— What the task asks —
Could you filter the listing for lines with the word "will" and return them?

— Data for the task —
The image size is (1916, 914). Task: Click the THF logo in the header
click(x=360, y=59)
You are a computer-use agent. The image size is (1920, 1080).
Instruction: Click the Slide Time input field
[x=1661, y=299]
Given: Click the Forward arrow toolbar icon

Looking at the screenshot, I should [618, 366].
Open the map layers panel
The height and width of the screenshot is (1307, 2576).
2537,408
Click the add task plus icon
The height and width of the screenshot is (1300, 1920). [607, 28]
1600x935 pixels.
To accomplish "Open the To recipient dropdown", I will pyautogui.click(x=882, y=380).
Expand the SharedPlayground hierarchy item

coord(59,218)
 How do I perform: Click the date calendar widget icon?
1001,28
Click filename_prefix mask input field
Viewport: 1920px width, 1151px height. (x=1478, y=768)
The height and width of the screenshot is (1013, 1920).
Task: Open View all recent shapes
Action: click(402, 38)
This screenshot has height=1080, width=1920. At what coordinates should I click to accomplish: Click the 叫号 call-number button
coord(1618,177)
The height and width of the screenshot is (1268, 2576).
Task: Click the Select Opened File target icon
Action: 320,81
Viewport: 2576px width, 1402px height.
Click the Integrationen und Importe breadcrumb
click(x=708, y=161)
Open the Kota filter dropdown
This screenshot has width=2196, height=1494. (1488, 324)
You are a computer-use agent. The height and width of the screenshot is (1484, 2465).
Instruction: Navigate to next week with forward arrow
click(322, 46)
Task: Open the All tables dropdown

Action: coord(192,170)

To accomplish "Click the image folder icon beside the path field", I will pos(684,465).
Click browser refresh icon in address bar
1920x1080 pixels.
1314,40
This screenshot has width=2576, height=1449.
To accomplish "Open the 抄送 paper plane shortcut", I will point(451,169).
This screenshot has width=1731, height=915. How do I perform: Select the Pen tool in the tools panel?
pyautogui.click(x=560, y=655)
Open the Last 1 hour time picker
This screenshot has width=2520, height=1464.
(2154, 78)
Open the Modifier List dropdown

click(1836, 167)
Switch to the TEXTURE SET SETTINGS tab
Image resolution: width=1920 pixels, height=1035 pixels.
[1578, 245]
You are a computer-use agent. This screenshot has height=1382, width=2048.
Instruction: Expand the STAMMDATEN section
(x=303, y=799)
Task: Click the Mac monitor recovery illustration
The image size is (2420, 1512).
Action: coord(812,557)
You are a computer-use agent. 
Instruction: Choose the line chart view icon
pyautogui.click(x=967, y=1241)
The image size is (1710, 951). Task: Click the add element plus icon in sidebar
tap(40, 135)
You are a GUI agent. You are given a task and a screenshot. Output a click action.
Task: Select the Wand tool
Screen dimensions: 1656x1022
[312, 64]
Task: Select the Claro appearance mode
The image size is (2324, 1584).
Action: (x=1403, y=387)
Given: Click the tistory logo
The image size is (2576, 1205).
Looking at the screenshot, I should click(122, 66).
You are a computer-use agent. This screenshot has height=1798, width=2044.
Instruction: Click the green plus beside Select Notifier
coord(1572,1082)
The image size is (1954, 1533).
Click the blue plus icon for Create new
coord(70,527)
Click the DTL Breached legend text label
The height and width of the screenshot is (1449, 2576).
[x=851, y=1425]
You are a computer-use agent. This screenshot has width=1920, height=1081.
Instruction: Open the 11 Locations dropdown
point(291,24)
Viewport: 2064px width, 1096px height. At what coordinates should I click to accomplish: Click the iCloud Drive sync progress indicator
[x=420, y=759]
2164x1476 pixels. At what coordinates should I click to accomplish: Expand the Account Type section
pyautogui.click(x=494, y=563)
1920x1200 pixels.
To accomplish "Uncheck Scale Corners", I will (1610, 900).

— Problem solution —
To accomplish "Open the To recipient dropdown", I will pyautogui.click(x=882, y=380).
To accomplish "Click the image folder icon beside the path field", I will pos(684,465).
To accomplish "Open the 抄送 paper plane shortcut", I will point(451,169).
To accomplish "Uncheck Scale Corners", I will (1610, 900).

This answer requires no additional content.